As experimental determination of seed transfer zones for each species is too costly to be a realistic option, a solution is to use
ecoregions either alone (Johnson et al., 2010; Miller et al., 2011) or in a combination with relevant climatic parameters (Bower
et al., 2014) as a proxy. The latter proxy should be adjusted using a species-specific information (dispersal ability, breeding structure,
and history of the populations’ isolation).
Efficiency of existing seed banks for conservation of threatened species is low for several reasons. First, seed bank managers often
are reluctant to collect threatened species having small and sparsely distributed in remote places populations due to high cost of
collecting. The seed collections of threatened species often represent low number of populations and accessions and are seldom
used for in situ actions. Living collections in Botanical Gardens, potentially useful as seed sources, often lack information on place of
origin or possess a risk of spontaneous hybridization making them unsuitable for in situ actions.
Several improvements are needed in seed bank concept and management. In order to make seed banks useful for conservation-
oriented restoration and their managers willing to collect seeds of species which pose a collecting challenge it is necessary to
establish conservation seed banks, that is, germplasm storages of threatened and rare species. These seed banks should be designed
to store, handle, and use large number of seeds per species rather than just large number of species, they must have an emphasis on
collecting and storage of maximum species genetic variation, and the collected seeds be fully available for in situ actions. The idea of
collecting and storing only species to be used in in situ actions is utilized in restoration seed banks, facilities to collect, store, and
propagate germplasm to be used in restoration projects (Merritt and Dixon, 2011). Experience of existing restoration seed banks
should be learned and adopted for specific needs of conservation seed banks.
A requirement of large quantities of seeds in restoration projects, on one hand, and space limitations of the traditional seed
banks, high cost of storing nonorthodox seeds and negative impacts of seed harvesting on local population dynamics, on the other
hand, call for an intermediate stage of seed propagation. The quasi in situ concept (Volis and Blecher, 2010; Volis, 2016a) provides
detailed guidelines to choice of material, planting, and management of the living collections, with plants maintained in these
collections be a reliable source of seeds for restoration projects (see later).
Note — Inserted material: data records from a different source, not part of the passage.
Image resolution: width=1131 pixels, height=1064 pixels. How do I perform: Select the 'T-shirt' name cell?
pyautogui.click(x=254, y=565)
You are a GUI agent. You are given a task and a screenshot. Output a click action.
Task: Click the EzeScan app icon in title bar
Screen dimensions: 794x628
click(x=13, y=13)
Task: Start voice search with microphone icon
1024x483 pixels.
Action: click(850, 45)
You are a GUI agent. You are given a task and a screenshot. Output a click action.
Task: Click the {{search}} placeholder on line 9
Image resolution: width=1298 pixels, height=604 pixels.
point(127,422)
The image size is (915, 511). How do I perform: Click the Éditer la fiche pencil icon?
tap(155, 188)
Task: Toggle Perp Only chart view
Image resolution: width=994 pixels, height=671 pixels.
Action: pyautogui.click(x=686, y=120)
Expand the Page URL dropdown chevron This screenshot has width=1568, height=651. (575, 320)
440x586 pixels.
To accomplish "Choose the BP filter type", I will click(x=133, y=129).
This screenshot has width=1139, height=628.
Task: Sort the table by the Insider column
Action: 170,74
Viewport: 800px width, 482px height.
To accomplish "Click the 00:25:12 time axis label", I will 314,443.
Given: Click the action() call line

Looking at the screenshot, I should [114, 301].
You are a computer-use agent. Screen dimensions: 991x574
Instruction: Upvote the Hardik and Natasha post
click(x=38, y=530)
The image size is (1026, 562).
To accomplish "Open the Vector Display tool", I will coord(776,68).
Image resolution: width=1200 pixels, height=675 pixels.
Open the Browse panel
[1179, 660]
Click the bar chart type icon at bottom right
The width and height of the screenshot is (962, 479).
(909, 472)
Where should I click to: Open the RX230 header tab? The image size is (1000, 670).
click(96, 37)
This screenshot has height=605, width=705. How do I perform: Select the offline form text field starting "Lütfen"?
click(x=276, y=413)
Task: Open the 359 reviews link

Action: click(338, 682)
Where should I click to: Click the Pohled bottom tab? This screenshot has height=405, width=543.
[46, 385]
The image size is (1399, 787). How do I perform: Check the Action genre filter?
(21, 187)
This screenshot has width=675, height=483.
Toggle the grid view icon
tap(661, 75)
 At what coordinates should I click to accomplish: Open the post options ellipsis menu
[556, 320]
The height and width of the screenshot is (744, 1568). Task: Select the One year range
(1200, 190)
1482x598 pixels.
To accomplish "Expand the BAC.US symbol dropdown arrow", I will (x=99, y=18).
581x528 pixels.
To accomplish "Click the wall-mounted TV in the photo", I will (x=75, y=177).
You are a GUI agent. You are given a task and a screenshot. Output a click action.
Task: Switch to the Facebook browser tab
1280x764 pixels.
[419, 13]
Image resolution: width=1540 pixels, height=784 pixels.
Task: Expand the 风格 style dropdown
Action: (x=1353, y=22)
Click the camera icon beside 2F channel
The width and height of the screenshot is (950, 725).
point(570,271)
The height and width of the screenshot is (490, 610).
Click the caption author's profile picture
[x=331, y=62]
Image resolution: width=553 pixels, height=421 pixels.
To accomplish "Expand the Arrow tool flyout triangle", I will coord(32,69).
Role of Ex Situ Conservation: Living Collections in Botanical Gardens

The major depositories for living plants representing threatened species traditionally are botanical gardens and arboreta. These
collections’ aim is to serve a germplasm backup in a case of in situ conservation failure, preserve the species genetic diversity, and
help propagating germplasm for in situ actions (Prance, 1997; Maunder et al., 2001; IPGRI, 2004; Guerrant et al., 2004). However,
role of botanical gardens and arboreta in conservation should not be overestimated due to numerous limitations in their utility for
maintaining sufficiently large and genetically diverse living collections. Some of the problems are associated with poor genetic or
demographic management, for example, mislabeling, representation of species by only a few individuals, and lack of information
on accession sampling locality. When the number of stored accessions per species is low or they are inadequately documented or
mixed, these collections are extremely vulnerable to the processes of genetic erosion, artificial selection, and infestation by
pathogens. Physical proximity of plants having different origin can lead to spontaneous hybridization with produced offspring
lacking genetic integrity and having maladaptive gene combinations. To prevent or at least reduce these effects, sampled individuals
must be maintained separately or through controlled breeding and pedigree design. This introduces two major weaknesses of
botanic garden and arboreta ex situ collections—their low capacity and high cost of maintenance. As a result, in overwhelming
majority of the cases, the garden living collections are far from what is needed to represent the species genetic diversity (e.g., 10–50
individual plants from five natural populations). The above problems and weaknesses of living collections in gardens and arboreta
call for reevaluation of their specific tasks. The goals of serving a germplasm depository properly preserving the species genetic
diversity and providing material for in situ actions appear to be too ambitious for these collections given their limited space and
financial resources. Instead, their role should be limited largely to botanical research, development of seed germination, cutting and
tissue culture propagation techniques, and education. The above conservation goals can be achieved only by a strategy that is
specifically designed to integrate ex situ and in situ conservation components and is less space limited and much cheaper.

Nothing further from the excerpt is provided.